It was heartening to see The Arizona Republic editorial board endorse the Arizona Senate’s action to support Gov. Jan Brewer’s Medicaid proposal as “courageous.”
While it’s nice to get accolades in politics, I must admit it was not an act of courage, but simply what we were elected to do. The proposal as written will restore the law (as passed twice by Arizona voters) without decimating our state’s fiscal health. Any senator willing to look at the facts and the options would easily come to this conclusion.
It bothers me that some of the opponents in the Senate were seen as “courageous” for their opposition.

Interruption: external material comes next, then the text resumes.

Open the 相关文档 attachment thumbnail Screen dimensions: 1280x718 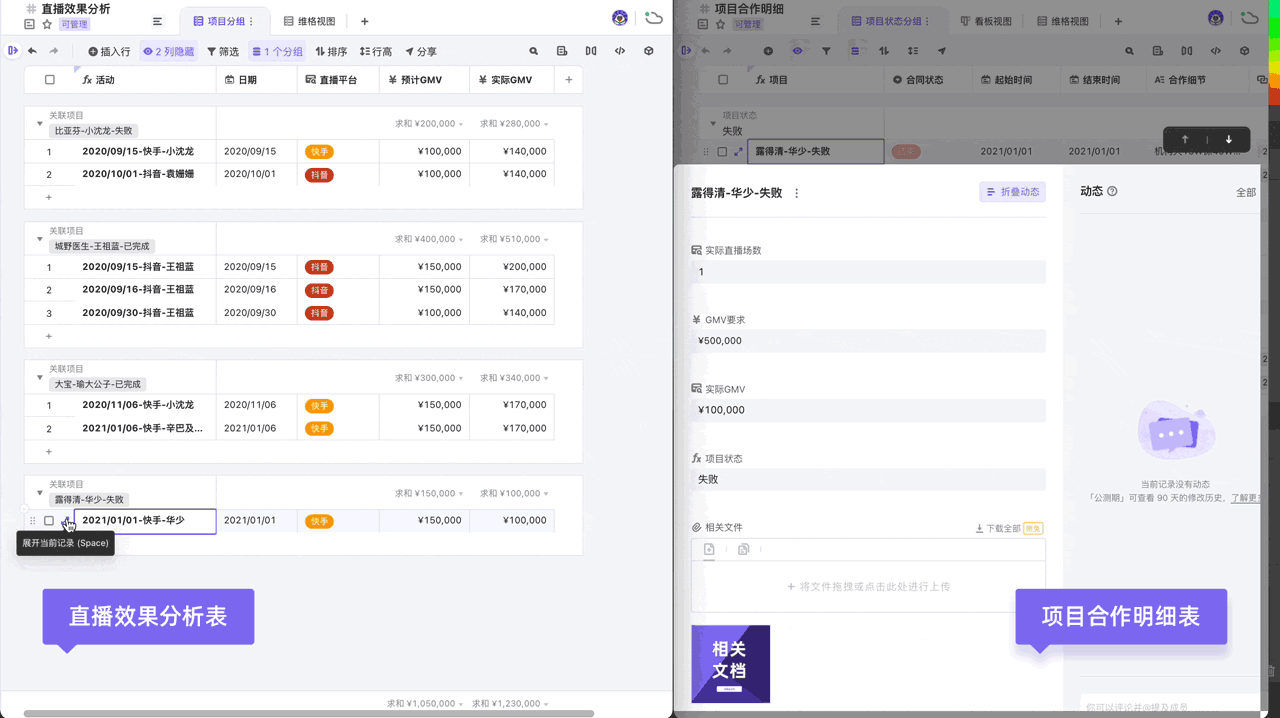(x=730, y=663)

How can it be called courageous knowing that 63,000 of the poorest Arizonans will lose health coverage on Jan. 1 with no alternative? Is it courageous to drain our “rainy day fund” and incur nearly a billion dollars of new state responsibility to pay for it, or to oppose “Obamacare,” while moving this population into the federal exchanges created by Obamacare? Is it courageous to say they want to uphold Arizona laws and the will of the voters, but ignore the fact that Arizona voters twice have voted to cover these childless adults?
Many opponents claim these dollars will be borrowed so we shouldn’t accept them. If so, purists better stop taking Social Security checks, Medicaid or Medicare payments, or the federal dollars for education, the Department of Economic Security, the Arizona Department of Environmental Quality, the Arizona Department of Transportation and the highways.

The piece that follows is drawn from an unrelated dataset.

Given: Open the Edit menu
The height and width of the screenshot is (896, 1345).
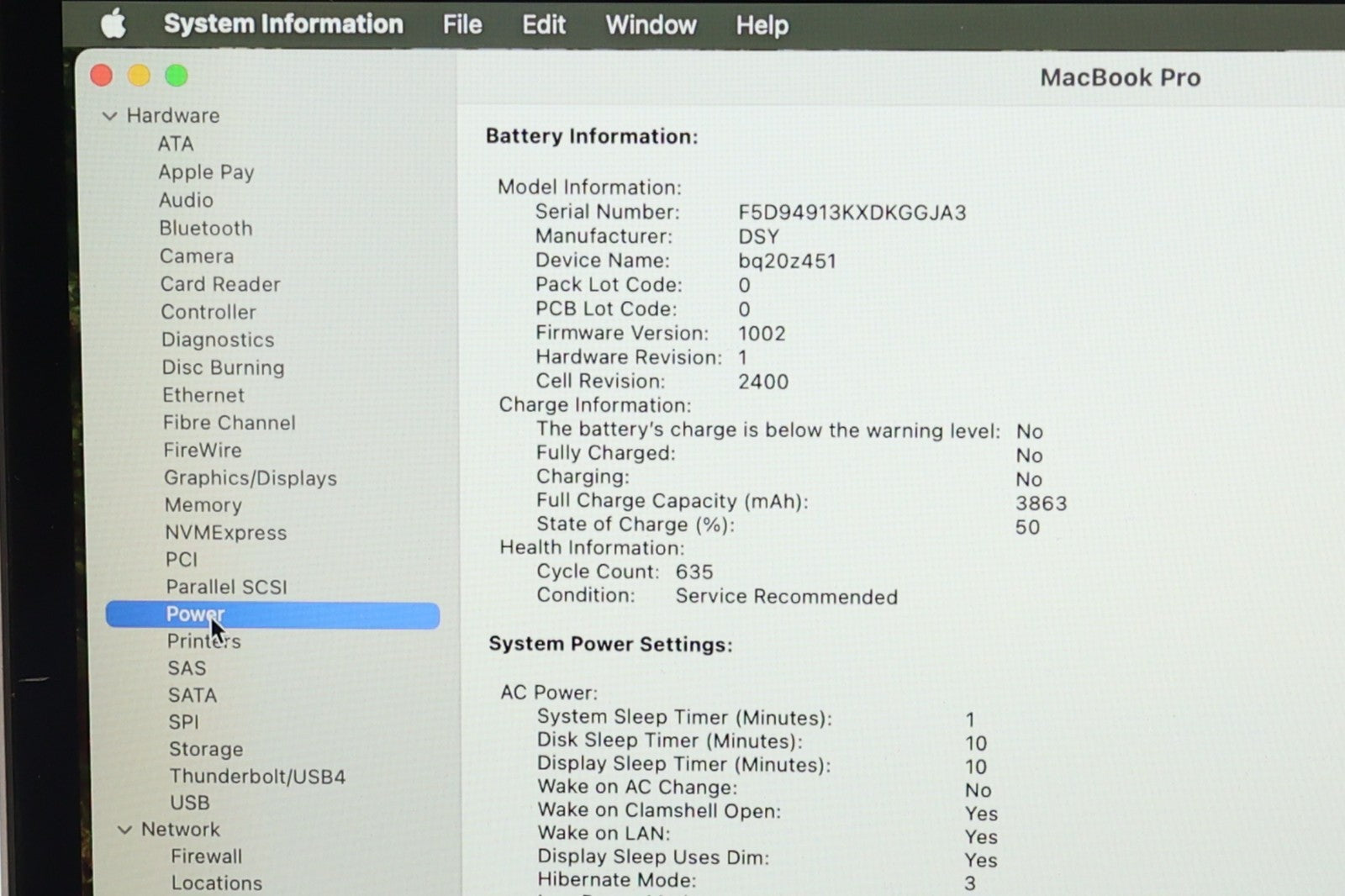Looking at the screenshot, I should pyautogui.click(x=543, y=25).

Apparently my colleagues don’t realize that while we deal with $8 billion to $9 billion of the budget, Arizona’s real budget is more like $25 billion, of which more than one-third is federal dollars.
I vehemently opposed the federal Affordable Care Act. However, as the head of the conservative Arizona Tax Research Association, Kevin McCarthy, said, “Opposition to the governor’s proposal ignores the current legal framework for Medicaid coverage and the relatively few realistic options that are available to Arizona.”
By realizing what is in the best interest of the state, what options we have under the law, and respecting the will of the voters, the choice was clear.
Political courage is standing by your convictions and values and having the ability to look past partisan vitriol that sounds great in a speech but doesn’t solve problems. My good friend and political mentor, former Gov. Fife Symington, recently wrote, “A governor must see these facts as they are, not as she wishes they were.”
I am proud of my vote to do what’s best for Arizona, and of my colleagues for working with our governor in a bipartisan manner.
It wasn’t courageous; it was our job! We were elected to do a job, not keep it. My grade comes at election time.
Sen. Steve Pierce, R-Prescott, served as state Senate president in 2011-12.